I.C.E. Gestapo

Dwain Northey (Gen X)

It is both alarming and deeply unsettling that Immigration and Customs Enforcement (ICE) now operates with a budget larger than any other federal law enforcement agency—including the FBI. This staggering financial power is not just a bureaucratic line item; it reflects a troubling prioritization of immigration enforcement over civil liberties, community safety, and even counterterrorism. ICE’s ballooning budget—over $8 billion annually—funds a sprawling network of detention centers, surveillance systems, and paramilitary-style raids. Yet the agency continues to face widespread criticism for systemic abuse, lack of accountability, and human rights violations.

What does it say about our national priorities when the agency responsible for separating families, detaining asylum seekers in inhumane conditions, and conducting raids in schools and hospitals is better funded than those tasked with fighting violent crime, protecting civil rights, or investigating domestic terrorism? The U.S. is not investing in safety—it is investing in fear.
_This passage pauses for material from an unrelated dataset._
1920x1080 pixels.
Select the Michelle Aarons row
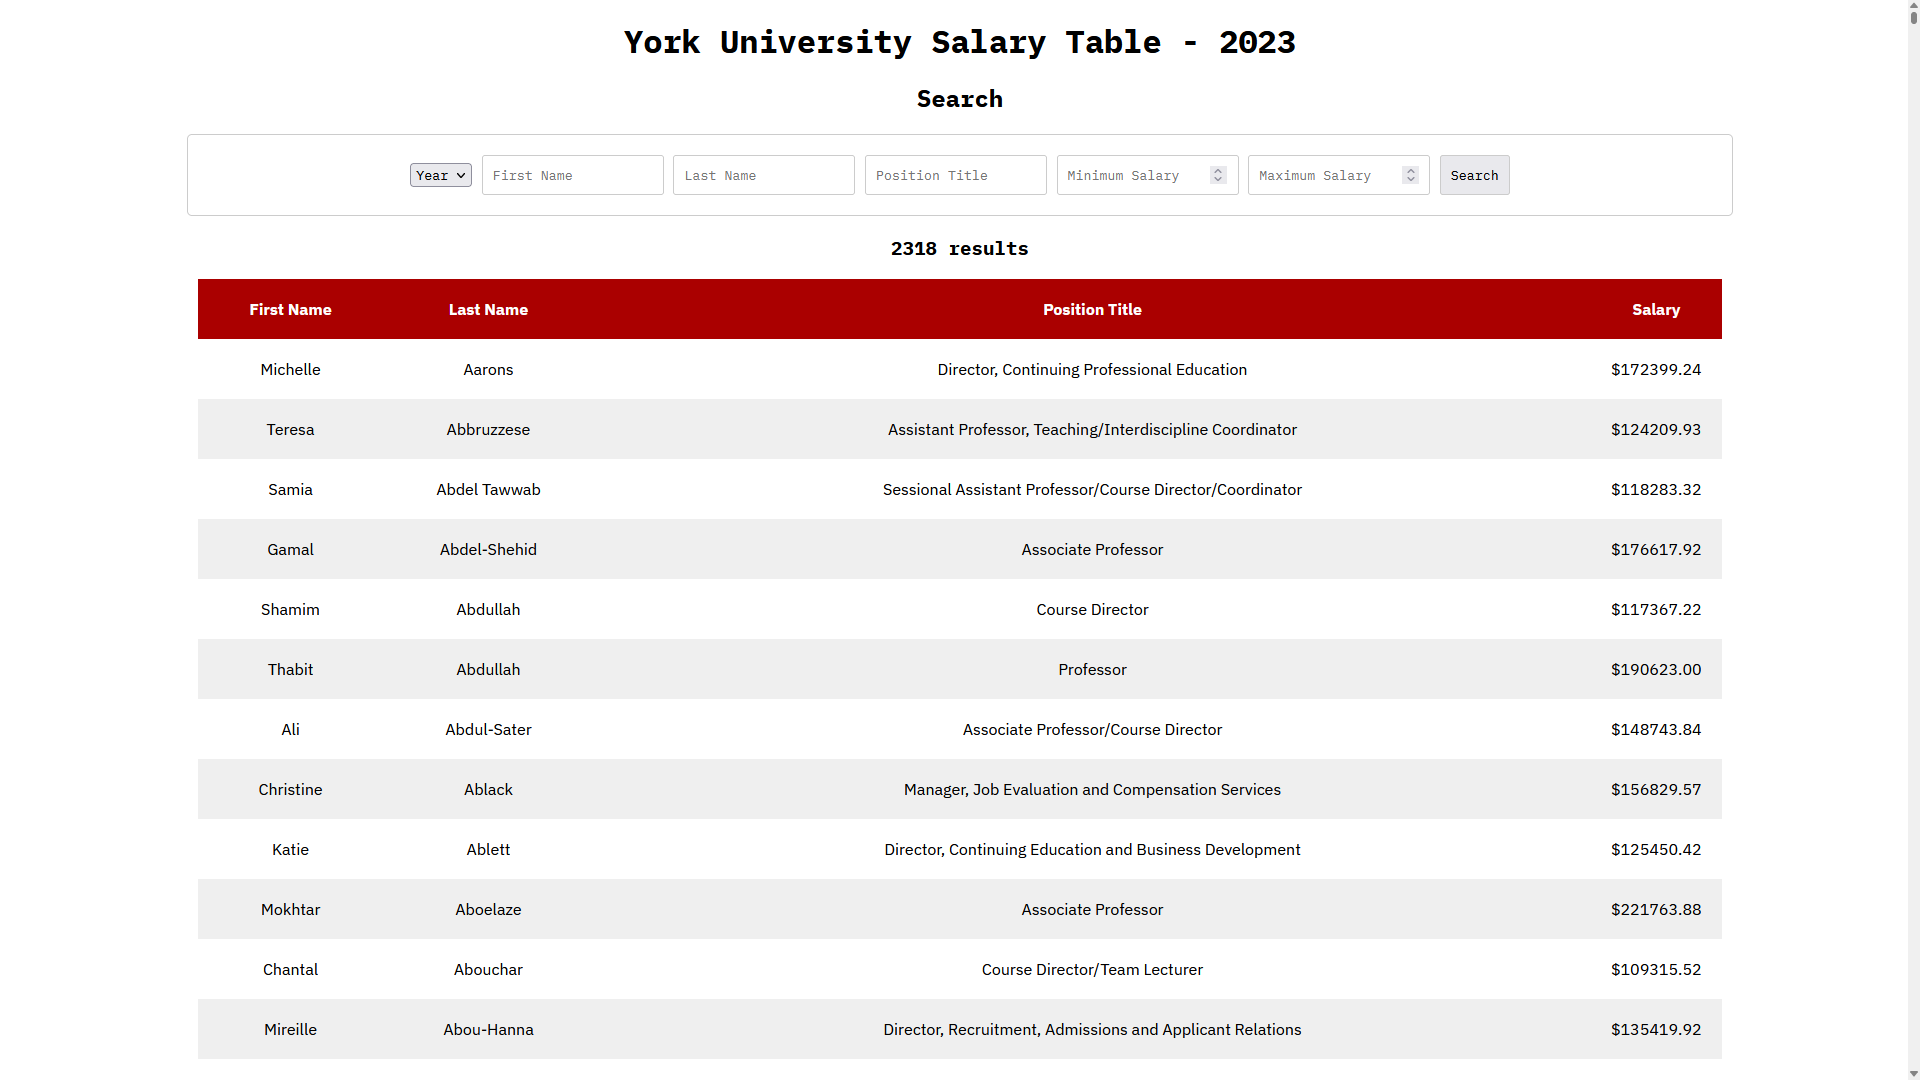tap(959, 369)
This level of unchecked power is not just a domestic issue—it is fast becoming an international human rights crisis. Reports from watchdogs and humanitarian organizations have documented patterns of abuse inside ICE detention centers: medical neglect, sexual assault, indefinite detention, and retaliation against whistleblowers. These are not isolated incidents; they form a clear pattern that echoes the abuses condemned in authoritarian regimes around the world.

If the international community is willing to hold other nations accountable for human rights violations, at what point will it do the same for the United States? When does indifference become complicity?

A budget of this size, used in service of policies rooted in cruelty and xenophobia, paves the way for systemic abuses that can no longer be dismissed as exceptions. It’s not just a matter of misallocated resources—it is a moral failure. And the world is watching.